Toutes les parties conviennent que toute attaque armée contre l’une ou plusieurs d’entre elles en Europe ou en Amérique du Nord est une attaque contre elles toutes, selon le traité.
Elles conviennent maintenant qu’en cas d’une telle attaque armée, chaque État fournira une assistance conformément au droit de légitime défense individuelle ou collective reconnu par l’article 51 de la Charte des Nations Unies :
La partie ou les parties attaquées à prendre les mesures qu’elle(s), seule(s) ou de concert avec d’autres parties, jugera(ont) nécessaires, y compris l’emploi de la force armée, pour rétablir et maintenir la sécurité dans la région de l’Atlantique Nord, et qu’une telle attaque armée et les mesures prises en réponse à celle-ci seront promptement signalées au Conseil de sécurité.
Ces actions prendront fin lorsque le Conseil de sécurité prendra les mesures nécessaires pour rétablir et maintenir la paix et la sécurité internationales. L’article n’a été testé qu’une seule fois après les attentats du 11 septembre pour aider les États-Unis dans la lutte contre le terrorisme.
L’élément le plus inquiétant est l’aggravation des tensions entre la Russie, la Finlande et la Suède pendant la période de transition jusqu’à l’adhésion formelle à l’OTAN, d’autant plus que le principe de défense collective est l’élément le plus sensible pour Moscou et suscite toujours l’ire du Kremlin. La Russie pourrait donc envisager d’empêcher de manière proactive ces deux pays d’adhérer à l’OTAN.

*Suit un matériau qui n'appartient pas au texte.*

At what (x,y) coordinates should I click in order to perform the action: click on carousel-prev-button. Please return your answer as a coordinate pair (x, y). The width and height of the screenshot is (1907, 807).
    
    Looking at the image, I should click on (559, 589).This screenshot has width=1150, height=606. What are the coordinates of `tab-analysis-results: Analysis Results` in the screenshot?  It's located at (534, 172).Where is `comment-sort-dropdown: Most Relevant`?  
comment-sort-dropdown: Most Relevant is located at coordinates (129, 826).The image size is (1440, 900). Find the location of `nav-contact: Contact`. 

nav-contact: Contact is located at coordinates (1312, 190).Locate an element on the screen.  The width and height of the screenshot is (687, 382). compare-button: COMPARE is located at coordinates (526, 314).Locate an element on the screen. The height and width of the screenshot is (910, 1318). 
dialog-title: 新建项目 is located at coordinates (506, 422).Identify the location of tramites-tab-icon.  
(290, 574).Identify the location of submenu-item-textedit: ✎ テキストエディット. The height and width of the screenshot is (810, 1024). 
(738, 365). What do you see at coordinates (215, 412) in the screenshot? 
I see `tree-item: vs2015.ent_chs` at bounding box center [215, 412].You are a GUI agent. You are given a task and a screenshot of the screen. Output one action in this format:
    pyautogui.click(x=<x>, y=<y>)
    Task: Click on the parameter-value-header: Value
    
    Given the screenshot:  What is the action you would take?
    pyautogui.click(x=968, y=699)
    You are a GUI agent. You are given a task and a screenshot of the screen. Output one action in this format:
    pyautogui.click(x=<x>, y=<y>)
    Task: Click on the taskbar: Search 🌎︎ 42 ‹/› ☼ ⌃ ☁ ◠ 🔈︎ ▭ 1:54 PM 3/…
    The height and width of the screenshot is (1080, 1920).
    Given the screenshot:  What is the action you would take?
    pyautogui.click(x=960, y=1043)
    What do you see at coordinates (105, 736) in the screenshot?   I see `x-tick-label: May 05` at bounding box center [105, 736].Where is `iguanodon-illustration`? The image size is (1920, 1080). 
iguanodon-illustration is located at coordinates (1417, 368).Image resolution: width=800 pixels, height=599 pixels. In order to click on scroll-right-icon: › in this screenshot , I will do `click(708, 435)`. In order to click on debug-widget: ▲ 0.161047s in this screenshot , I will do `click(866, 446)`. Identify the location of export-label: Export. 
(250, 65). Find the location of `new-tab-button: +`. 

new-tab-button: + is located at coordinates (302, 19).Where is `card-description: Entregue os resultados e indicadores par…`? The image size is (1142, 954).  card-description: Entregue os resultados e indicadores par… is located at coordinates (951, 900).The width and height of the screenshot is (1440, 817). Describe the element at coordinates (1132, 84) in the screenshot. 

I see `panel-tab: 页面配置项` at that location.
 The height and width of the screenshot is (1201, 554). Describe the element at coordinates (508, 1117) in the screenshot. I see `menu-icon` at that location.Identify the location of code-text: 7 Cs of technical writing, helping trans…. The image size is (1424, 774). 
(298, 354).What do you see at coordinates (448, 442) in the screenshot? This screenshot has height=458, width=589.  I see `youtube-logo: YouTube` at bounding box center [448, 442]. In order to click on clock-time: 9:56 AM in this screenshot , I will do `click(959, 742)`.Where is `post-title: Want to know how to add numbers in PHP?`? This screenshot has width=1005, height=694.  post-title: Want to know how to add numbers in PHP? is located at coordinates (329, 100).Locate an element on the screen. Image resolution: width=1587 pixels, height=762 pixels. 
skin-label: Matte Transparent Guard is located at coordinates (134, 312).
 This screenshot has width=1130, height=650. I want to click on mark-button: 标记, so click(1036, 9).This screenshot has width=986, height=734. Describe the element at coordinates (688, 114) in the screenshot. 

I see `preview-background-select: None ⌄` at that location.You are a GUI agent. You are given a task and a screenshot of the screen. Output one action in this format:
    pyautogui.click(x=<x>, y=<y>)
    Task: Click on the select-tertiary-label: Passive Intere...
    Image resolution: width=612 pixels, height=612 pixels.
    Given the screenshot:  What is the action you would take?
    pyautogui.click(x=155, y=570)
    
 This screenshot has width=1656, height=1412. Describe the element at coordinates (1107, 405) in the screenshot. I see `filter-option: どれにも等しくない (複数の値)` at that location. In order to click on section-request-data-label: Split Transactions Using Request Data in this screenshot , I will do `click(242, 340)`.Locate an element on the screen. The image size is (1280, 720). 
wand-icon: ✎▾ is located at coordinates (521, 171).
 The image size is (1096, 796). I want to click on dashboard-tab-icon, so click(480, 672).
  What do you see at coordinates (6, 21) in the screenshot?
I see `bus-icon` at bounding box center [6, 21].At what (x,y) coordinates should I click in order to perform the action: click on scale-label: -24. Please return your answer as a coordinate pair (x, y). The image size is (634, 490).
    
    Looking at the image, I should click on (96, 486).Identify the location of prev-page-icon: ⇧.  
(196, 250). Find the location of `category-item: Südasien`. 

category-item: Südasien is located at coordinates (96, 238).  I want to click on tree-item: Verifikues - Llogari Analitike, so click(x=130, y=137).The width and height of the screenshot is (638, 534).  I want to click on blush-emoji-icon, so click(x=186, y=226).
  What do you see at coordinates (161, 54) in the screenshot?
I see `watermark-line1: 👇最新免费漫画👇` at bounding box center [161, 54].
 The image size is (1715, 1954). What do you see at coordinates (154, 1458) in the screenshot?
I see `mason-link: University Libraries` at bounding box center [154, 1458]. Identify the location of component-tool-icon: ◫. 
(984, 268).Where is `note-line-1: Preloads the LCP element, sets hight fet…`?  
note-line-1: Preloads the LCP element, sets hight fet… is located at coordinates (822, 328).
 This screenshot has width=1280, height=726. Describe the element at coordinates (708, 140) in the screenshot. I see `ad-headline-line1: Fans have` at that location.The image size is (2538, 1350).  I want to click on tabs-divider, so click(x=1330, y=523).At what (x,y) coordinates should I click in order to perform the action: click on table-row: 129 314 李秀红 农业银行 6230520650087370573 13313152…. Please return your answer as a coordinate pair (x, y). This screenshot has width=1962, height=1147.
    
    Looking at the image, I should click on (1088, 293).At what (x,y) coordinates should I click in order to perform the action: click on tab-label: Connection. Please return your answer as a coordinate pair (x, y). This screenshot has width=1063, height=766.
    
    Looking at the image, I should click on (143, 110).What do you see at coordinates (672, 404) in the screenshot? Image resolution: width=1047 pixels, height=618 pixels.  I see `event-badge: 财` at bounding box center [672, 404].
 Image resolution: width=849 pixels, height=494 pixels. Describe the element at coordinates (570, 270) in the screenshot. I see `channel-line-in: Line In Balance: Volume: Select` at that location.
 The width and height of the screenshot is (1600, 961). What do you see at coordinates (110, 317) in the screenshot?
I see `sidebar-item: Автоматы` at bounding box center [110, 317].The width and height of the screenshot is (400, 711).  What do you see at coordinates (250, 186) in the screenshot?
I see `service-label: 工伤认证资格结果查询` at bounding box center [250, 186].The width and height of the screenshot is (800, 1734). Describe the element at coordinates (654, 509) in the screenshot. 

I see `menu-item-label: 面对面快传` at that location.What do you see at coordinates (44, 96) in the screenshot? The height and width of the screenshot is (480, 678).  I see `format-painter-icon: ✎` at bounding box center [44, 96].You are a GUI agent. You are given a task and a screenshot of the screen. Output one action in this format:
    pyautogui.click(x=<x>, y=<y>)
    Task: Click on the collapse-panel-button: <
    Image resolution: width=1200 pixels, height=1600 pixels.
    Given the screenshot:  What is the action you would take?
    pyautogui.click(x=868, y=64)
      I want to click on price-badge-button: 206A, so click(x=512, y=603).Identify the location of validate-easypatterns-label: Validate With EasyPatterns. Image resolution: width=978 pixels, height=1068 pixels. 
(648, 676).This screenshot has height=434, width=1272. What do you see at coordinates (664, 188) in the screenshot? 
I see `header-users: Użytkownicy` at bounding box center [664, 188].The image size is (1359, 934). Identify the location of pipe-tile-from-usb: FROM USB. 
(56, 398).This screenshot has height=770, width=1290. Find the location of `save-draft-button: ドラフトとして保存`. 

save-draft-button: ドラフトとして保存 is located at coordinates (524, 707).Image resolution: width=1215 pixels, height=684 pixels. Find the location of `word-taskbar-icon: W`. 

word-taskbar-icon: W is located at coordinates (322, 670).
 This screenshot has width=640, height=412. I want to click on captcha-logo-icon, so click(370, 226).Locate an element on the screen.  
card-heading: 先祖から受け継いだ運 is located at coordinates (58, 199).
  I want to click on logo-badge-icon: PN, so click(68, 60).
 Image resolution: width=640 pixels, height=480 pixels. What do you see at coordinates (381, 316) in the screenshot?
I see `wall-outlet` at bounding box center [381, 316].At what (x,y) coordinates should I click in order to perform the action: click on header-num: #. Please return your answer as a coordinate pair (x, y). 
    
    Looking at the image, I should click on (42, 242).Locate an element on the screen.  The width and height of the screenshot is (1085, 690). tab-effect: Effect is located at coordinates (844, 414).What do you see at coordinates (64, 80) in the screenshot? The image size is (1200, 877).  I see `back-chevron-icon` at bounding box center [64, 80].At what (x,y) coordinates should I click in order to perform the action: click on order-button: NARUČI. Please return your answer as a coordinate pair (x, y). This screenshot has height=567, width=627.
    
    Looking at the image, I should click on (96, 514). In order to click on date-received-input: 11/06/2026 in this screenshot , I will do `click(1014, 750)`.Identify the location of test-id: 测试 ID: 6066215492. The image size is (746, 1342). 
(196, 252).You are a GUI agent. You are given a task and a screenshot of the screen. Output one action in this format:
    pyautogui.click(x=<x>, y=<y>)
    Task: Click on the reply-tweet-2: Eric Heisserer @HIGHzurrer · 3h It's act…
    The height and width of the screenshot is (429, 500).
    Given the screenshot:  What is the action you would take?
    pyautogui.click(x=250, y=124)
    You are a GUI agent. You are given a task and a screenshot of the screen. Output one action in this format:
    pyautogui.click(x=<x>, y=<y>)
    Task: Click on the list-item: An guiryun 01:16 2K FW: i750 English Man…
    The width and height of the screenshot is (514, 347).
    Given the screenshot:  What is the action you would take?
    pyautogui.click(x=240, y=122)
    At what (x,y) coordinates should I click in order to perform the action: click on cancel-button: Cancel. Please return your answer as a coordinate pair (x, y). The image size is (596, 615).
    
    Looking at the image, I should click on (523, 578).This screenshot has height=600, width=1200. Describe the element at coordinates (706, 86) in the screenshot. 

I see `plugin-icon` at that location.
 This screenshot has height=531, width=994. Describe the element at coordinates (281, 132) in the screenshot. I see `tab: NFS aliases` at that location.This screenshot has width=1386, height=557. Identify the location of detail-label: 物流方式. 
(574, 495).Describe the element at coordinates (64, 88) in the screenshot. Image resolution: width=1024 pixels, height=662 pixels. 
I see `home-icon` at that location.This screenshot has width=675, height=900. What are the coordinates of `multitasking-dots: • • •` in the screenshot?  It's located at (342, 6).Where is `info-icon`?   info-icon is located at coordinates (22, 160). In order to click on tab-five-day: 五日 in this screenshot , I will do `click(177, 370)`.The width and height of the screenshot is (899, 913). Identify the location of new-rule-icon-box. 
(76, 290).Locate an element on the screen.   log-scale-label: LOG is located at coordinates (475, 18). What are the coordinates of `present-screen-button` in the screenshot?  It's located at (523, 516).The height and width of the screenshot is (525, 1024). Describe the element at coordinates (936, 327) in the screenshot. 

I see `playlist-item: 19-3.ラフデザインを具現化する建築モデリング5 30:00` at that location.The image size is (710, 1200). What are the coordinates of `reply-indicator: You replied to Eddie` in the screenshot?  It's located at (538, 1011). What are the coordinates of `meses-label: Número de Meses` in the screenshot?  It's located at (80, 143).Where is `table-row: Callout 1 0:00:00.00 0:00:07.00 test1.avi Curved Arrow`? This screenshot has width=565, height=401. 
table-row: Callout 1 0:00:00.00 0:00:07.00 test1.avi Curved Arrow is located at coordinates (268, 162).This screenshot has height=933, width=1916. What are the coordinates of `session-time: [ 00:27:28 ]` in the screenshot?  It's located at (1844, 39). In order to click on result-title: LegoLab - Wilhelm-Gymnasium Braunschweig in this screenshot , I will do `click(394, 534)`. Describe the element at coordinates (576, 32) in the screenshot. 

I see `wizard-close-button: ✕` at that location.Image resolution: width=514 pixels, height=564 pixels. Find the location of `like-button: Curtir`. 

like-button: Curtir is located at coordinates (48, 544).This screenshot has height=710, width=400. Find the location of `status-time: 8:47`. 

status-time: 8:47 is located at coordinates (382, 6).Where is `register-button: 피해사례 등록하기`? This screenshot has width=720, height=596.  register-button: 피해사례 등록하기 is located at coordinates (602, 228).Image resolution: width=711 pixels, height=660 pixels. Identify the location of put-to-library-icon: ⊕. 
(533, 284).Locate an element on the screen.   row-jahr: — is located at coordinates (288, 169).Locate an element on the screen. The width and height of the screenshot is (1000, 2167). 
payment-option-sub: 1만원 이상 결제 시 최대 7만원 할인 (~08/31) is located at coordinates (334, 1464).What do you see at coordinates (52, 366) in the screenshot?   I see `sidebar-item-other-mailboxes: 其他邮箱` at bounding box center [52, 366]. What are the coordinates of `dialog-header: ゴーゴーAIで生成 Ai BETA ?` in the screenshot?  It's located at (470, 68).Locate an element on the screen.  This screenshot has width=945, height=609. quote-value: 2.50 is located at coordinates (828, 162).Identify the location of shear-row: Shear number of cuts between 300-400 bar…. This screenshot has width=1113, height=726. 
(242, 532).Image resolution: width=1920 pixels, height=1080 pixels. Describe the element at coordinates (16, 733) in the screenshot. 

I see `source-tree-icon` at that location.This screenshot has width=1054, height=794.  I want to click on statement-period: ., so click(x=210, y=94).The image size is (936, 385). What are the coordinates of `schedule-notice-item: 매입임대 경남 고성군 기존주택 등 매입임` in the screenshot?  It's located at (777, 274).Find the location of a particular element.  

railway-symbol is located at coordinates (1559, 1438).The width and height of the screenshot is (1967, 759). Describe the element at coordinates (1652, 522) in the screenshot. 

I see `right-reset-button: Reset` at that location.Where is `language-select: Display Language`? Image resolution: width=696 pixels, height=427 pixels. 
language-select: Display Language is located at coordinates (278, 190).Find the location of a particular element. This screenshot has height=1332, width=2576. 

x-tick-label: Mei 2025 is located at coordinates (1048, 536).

Moscou a averti que l’adhésion des deux pays à l’OTAN aura de graves conséquences militaires et politiques. Elle a évoqué des « mesures de rétorsion. »
Ce qui se passe actuellement est un tournant historique, surtout pour la Finlande, qui est restée neutre pendant la guerre froide, et l’enthousiasme des membres de l’OTAN pour l’adhésion des deux pays semble compréhensible, d’autant plus que l’alliance veut empêcher tout projet de guerre russe contre l’Europe, d’autant plus que la Finlande a la plus longue frontière entre les mains d’un État de l’UE et la Russie, avec plus de 1.300 km.
Bien que la décision officielle de la Finlande et de la Suède d’adhérer à l’OTAN n’ait pas encore été annoncée, on parle d’une décision qui interviendrait avant le sommet de l’alliance à la fin du mois prochain. La crise entre la Russie et l’Occident va donc entrer dans un nouveau guêpier au lieu de trouver une solution à ce qui se passe en Ukraine.